SÃO PAULO - O presidente do DEM, Rodrigo Maia (RJ) e o senador José Agripino (DEM-RN), negaram nesta quinta-feira que seu partido recebeu recursos de forma ilegal da construtora Camargo Corrêa, que teve diretores presos pela Polícia Federal acusados de remessa ilegal de dólares para o exterior, superfaturamento de obras públicas e doações ilegais para partidos políticos. De acordo com Maia, há um uso político da operação por parte do governo.

Futura Press
Agente chega à sede da Polícia Federal
"Houve uso político da operação da PF, por isso o Democratas mostra que todas as doações recebidas foram legais e estão aprovadas pela Justiça Eleitoral, disse.

Devido a esse suposto uso político, o presidente da sigla disse que vai pedir à justiça cópia do inquérito da operação Castelo de Areia, que identificou os prováveis crimes da Camargo Corrêa. Ele pretende processar os responsáveis pela operação e divulgação de informações.

O senador Agripino, citado em conversas dos investigados por ter recebido R$ 300 mil, mostrou comprovantes da doação do valor para o diretório regional de seu partido. De acordo com ele, tudo foi feito dentro da Lei. A divulgação de tal informação, disse, quer atingi-lo por ser líder da oposição no Senado.

Querem denegrir minha imagem, que sou líder de oposição, disse. Queremos acesso ao processo, se for negado vamos ao STF para identificar se há viés político. Se no corpo do processo encontrarmos o viés político nós não exitaremos em processar pessoas, completou.

Os dois integrantes do DEM ainda criticaram o fato de informações dando conta de supostas doações ilegais para partidos da oposição terem sido divulgadas durante o dia. E só a noite se falou de partidos da base, de menor importância, disse Maia.

O dirigente ainda destacou que o foco da operação foi alterado, uma vez que em sua opinião a investigação sobre um suposto superfaturamento na construção de uma refinaria da Petrobras no nordeste deveria ser o objeto principal.
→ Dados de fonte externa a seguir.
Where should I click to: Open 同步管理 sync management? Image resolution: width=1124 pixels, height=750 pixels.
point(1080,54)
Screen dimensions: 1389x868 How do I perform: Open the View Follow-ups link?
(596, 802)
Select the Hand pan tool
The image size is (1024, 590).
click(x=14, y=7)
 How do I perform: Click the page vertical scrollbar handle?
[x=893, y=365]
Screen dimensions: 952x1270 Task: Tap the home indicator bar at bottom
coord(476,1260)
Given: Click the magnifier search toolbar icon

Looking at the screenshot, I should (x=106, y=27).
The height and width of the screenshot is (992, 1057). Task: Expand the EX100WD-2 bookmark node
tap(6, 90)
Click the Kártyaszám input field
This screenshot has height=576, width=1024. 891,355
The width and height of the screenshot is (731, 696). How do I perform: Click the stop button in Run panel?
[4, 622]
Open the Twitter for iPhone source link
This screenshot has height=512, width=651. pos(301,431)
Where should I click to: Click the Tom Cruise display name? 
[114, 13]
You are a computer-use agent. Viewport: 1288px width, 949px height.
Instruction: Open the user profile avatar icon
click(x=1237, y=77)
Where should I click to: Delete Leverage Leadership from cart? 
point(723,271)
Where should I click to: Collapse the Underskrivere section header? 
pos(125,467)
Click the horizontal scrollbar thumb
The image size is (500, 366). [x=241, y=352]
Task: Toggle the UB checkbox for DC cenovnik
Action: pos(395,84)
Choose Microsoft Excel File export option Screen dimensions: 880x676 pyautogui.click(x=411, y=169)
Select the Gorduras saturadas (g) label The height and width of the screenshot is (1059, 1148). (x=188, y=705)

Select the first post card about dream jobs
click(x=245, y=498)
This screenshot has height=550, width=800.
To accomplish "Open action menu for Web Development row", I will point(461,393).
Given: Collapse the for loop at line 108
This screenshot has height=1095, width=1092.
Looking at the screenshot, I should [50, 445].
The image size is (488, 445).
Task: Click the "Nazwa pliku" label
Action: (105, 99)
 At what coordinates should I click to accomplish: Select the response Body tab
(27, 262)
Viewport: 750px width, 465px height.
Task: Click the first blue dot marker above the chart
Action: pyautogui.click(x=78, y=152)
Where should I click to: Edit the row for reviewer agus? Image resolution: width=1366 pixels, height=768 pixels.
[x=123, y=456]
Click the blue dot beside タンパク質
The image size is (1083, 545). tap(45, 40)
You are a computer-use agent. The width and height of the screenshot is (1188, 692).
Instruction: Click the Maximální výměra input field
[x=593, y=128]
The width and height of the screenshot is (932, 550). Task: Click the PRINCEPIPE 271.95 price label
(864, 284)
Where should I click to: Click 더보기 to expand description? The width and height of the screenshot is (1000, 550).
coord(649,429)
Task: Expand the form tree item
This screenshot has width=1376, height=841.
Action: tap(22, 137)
O presidente também disse que as acusações que pesam sobre a Fiesp, que supostamente teria coordenado o repasse das doações aos partidos, pode ser um rescaldo pelo papel da instituição na derruba da CPMF.

Os dois ainda criticaram o fato do PT não ser acusado na operação e disseram que sem dúvida candidatos do partido nas últimas eleições receberam recursos da Camargo Corrêa. Disseram também que da maneira que a operação foi divulgada, parece que todos os partidos receberam recursos de forma ilegal.

Os partidos fazem campanha com doações previstas em Lei. Doações legais em valores compatíveis com a legislação. Se formos nos envergonhar do que é legal esse país acabou, pontuou Agripino.